Ellison flies jets, races yachts, and collects samurai swords. He sics private detectives on the competition. He wants to live forever. The myths about the man are myriad, and though not all are true, there are plenty that are 100 percent Larry Ellison, a man willing to do whatever it takes to get whatever he wants.

If you’ve never seen him in action, take a look at the classic video above, just for a small taste. Shot at a meeting of Silicon Valley’s Churchill Club in 2009, it shows that wonderful moment when Larry unloaded on the entire cloud computing industry, an industry threatening to overturn his Oracle empire. He told the world that calling Google a cloud made no sense whatsoever. “What do you think Google runs on, water vapor?” he said. Then, not too long after that, Oracle started selling stuff that it called a cloud.

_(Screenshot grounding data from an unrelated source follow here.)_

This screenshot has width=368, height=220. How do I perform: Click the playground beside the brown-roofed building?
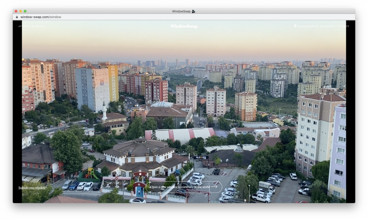90,174
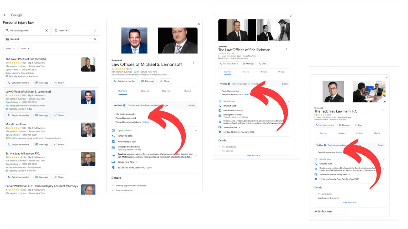Viewport: 408px width, 229px height.
Task: Click the Details link next to Passed license check
Action: 339,152
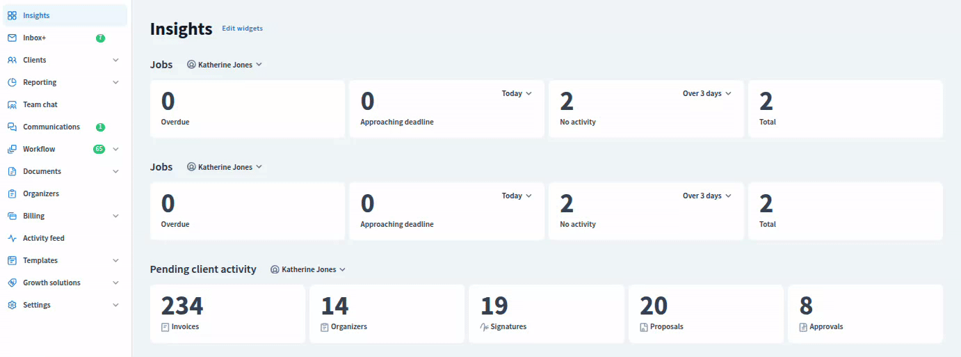This screenshot has width=961, height=357.
Task: Open the 234 Invoices widget card
Action: (227, 313)
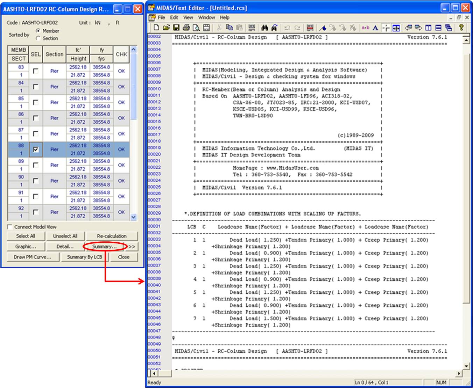
Task: Expand dialog with the >> button
Action: click(x=132, y=247)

But that’s one of his tamer moments:

When the Justice Department filed its massive antitrust suit against Microsoft in 1998, Ellison and company hired the private investigation firm Investigation Group International to dig up dirt on its rival, Oracle later admitted. The firm’s most famous move: paying janitors for access to garbage thrown out by Redmond’s allies, which actually turned up evidence against Bill Gates and company.

And then he did again. In 2010, Oracle paid private investors to track down Leo Apotheker, then the CEO of HP. Oracle had subpoenaed Apotheker, the former boss of SAP, as part of its $1.3 billion intellectual property lawsuit against its arch rival. But the move was more an act of petty revenge than anything else. Before hiring Apotheker, HP had booted Ellison tennis buddy Mark Hurd, following a sexual harassment and expense report scandal, and Ellison never forgave the company. In fact, he promptly hired Hurd, who is now co-CEO of Oracle.

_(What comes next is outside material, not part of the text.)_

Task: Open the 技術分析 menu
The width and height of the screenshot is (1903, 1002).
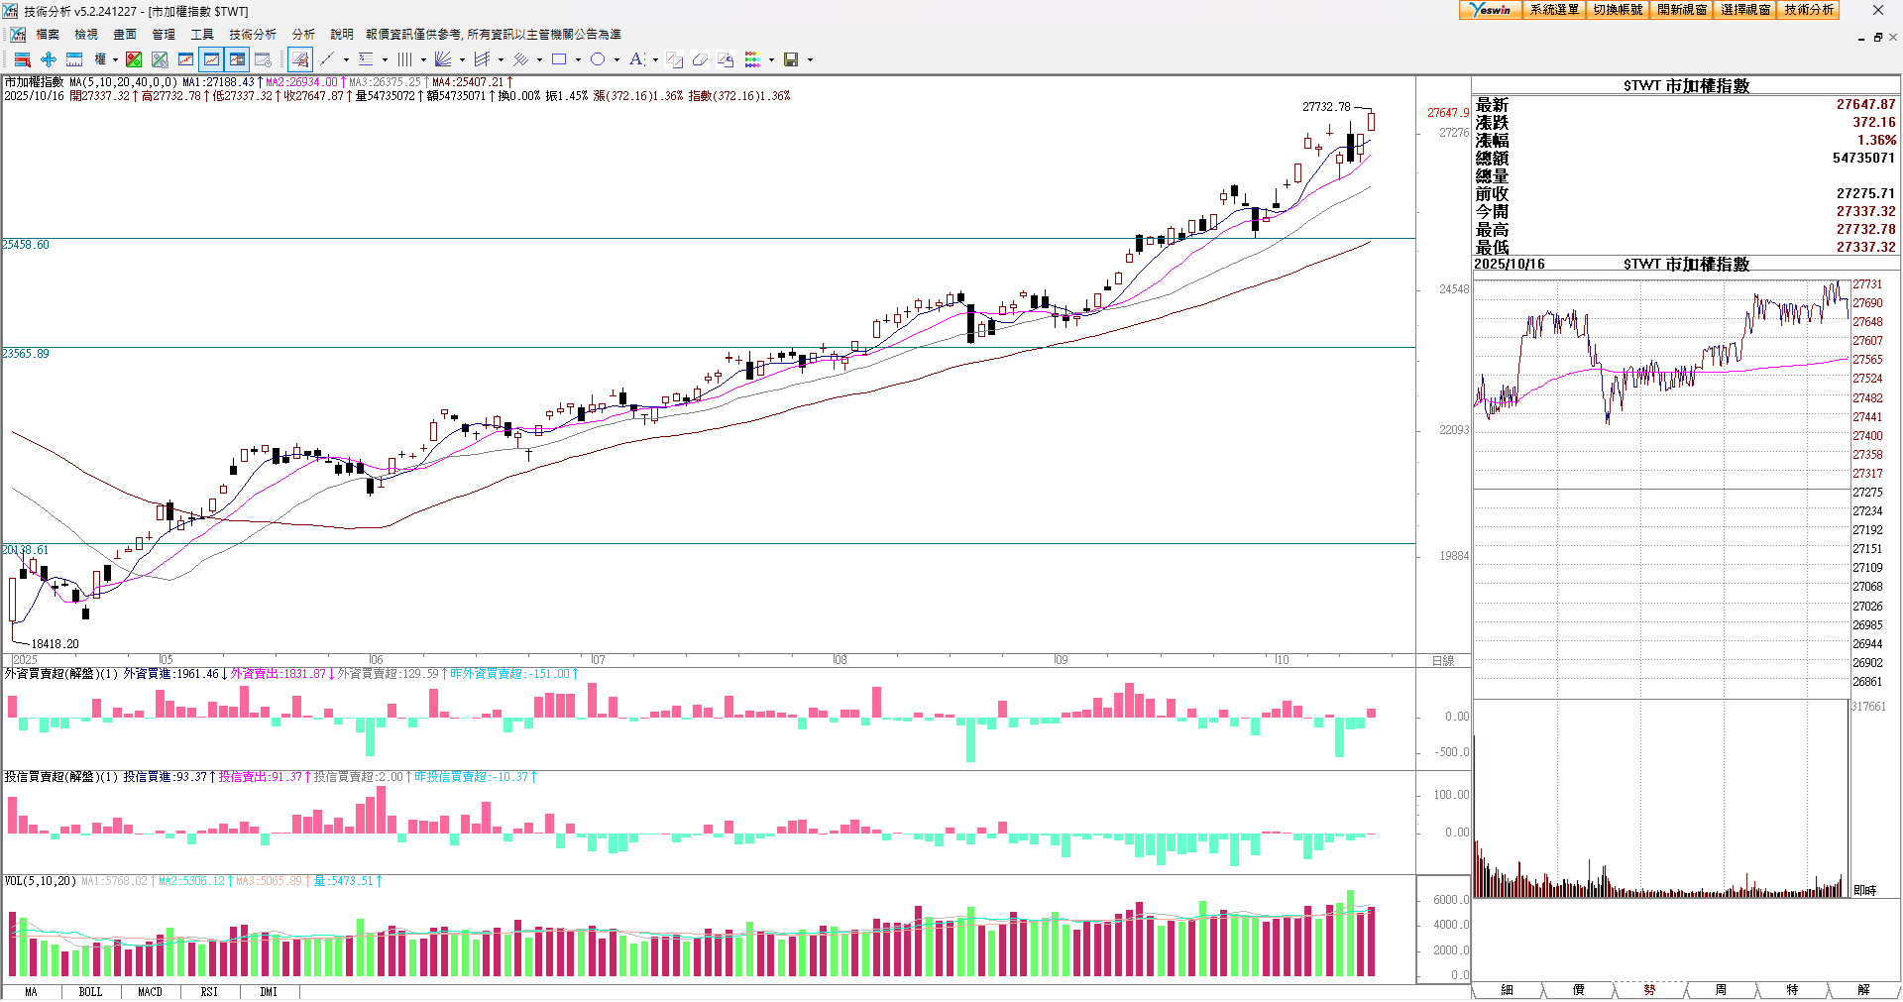Action: coord(252,35)
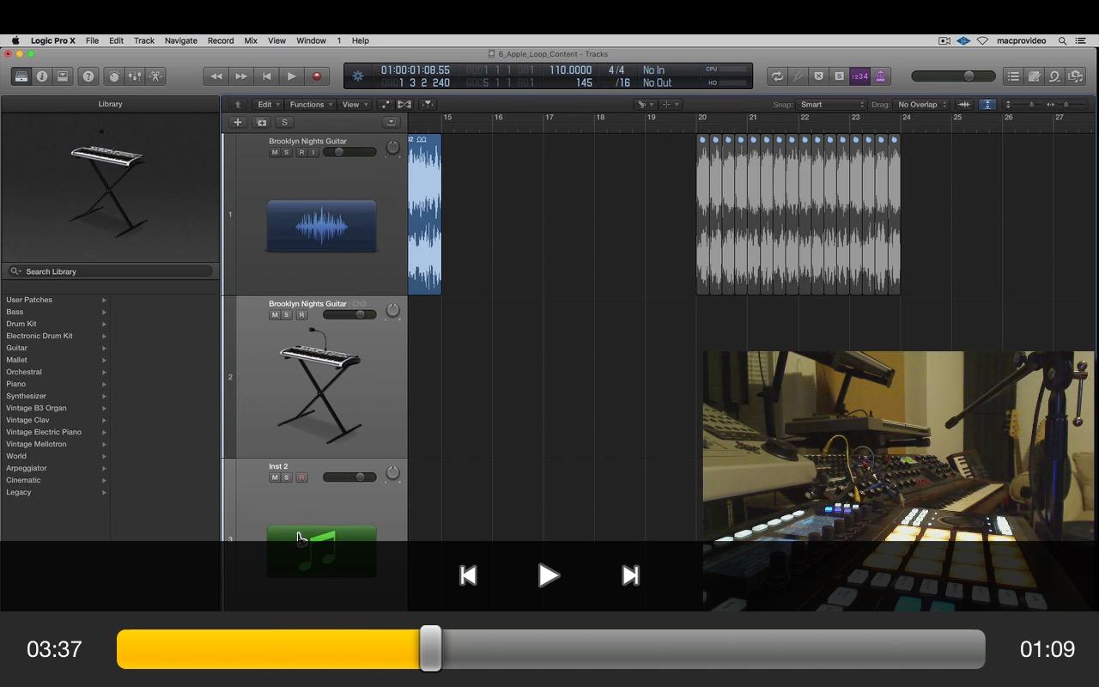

Last year, Ellison told CBS that the NSA’s massive surveillance program is “absolutely essential,” but that Google’s use of the Java virtual machine in the Android operating system was “absolutely evil.”

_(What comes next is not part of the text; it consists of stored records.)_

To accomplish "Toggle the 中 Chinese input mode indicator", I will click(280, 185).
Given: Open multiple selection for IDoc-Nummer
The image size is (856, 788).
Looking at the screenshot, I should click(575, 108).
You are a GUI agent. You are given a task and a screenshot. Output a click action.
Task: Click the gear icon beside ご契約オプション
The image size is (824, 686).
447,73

Oracle is locked in an outrageous legal battle with Google over Android, with Ellison and company claiming that Google pilfered Oracle intellectual property in cloning its Java programming language APIs—or application programming interfaces. If the courts rule in Oracle’s favor, it could end up destroying computer programming as we know it.

No, Ellison has never shied away from taking the fight to competitors. But when Oracle canceled Salesforce.com CEO Marc Benioff’s keynote at Oracle’s annual OpenWorld conference in 2011, it was a low blow even for the King of Oracle. Though Benioff has often criticized Oracle for selling “false cloud” products, Salesforce.com has always been a major Oracle customer—and Oracle is an investor in the company. Benioff may have gotten the last laugh, though. He delivered his keynote to a packed crowd at a nearby restaurant instead, and probably got more publicity than he would have otherwise.

Ellison’s ambitions in business are matched perhaps only by his ambitions in life. Yes, he wants to live forever. One of Ellison’s only known philanthropic causes is the Ellison Medical Foundation, a biomedical research organization dedicated to life extension. Cryogenic Larry will happen. Count on it.

But first, he’ll cheat in other ways. Last year, his yachting team admitted to cheating in the run up to the America’s Cup, but then it went on to win the cup, with the Oracle CEO skipping out on his own Oracle World keynote speech in order to witness this inevitable triumph. That is Larry Ellison.